Begin with the cry about redistricting, because that is where the desperation shows itself most plainly. The Democratic Party would have us believe two contradictory things at once. They want us to believe they are winning the fight over the maps, and at the very same moment they want us to believe the maps are being stolen from us. Both cannot be true. A party that is winning does not cry foul. A party that is losing does, and loudly.
Consider what has actually happened. In California, Democrats redrew the map to gain five seats, and the courts let it stand. They celebrated. In Texas, Republicans did the same, and the courts let that stand as well. In Virginia, Democrats pushed a redistricting plan that would have handed them as many as four additional seats and reduced Republican representation to a single congressman. The Virginia Supreme Court struck it down. Democrats ran to the Supreme Court of the United States, which rejected their emergency appeal in a single terse sentence, with not one justice noting a dissent. The same tactic they praised in California they called a threat to democracy in Virginia, and the highest court in the land was unmoved.
What makes it worse is that they had already given up. Before the Supreme Court even ruled, the governor announced the state would proceed with the existing map regardless of what the justices decided. The appeal was theater. They knew it would fail, they had already moved on, and they filed it anyway so they would have someone to blame. And blame they did. When the one-sentence denial came down, the response was not reflection but outrage at the court, as though three million votes had been stolen by the justices rather than lost by a party that broke its own state's rules to draw the map in the first place.
The contradiction is not subtle. The principle is supposed to be the thing that matters. Either drawing maps for partisan advantage is acceptable or it is not. It cannot be democracy in one state and tyranny in another simply because of which party benefits.
What makes the Virginia story worth lingering on is what happened inside the party once the plan collapsed. Governor Abigail Spanberger, who signed the Virginia redistricting into law herself, has now publicly distanced herself from Hakeem Jeffries, the House Minority Leader whose allied groups poured tens of millions of dollars into the effort. When asked about Jeffries and future plans, Spanberger said that talk of some future point is a distraction from the task at hand, and that on redistricting, that time is over now.
It is obvious these are not the voices of a unified party. That is the language of a governor putting distance between herself and a failure. And it is worth remembering that this same governor once wrote that gerrymandering is detrimental to democracy and that opposing it should be a bipartisan priority. Then she signed a gerrymander into law. The voters are not required to forget what was said yesterday simply because it is inconvenient today.

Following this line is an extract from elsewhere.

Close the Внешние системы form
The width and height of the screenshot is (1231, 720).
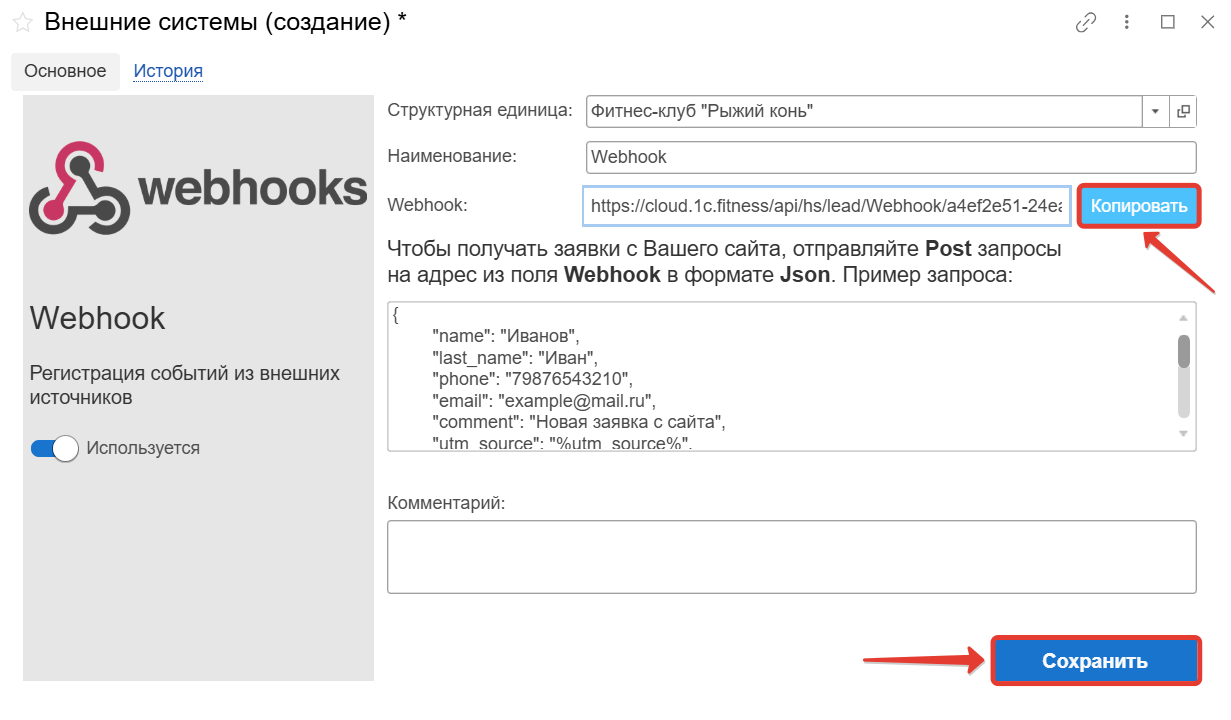click(x=1207, y=23)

There is more. After the Virginia ruling, some Democrats floated to Jeffries an idea so brazen it deserves to be named. They considered lowering the retirement age of the state Supreme Court justices to clear the bench, installing seven new justices, and rehearing the case to reach the result they wanted. Spanberger does not support the scheme. But the fact that it was floated at all tells us something. When you cannot win under the rules, you consider changing the people who enforce the rules. That is not a defense of democracy. That is the opposite.
And here is the part that should trouble every American Black voter in particular. As they lose these battles, they reach for the oldest tool in the drawer. They warn us that we are being returned to the days of Jim Crow. They invoke our grandmothers and our grandfathers, the marches, the dogs, the hoses, the blood. They do this not to honor that history but to harvest our fear. They need us frightened, because frightened people do not ask hard questions. Frightened people do not notice that the party invoking Jim Crow is the same party whose ancestors built it.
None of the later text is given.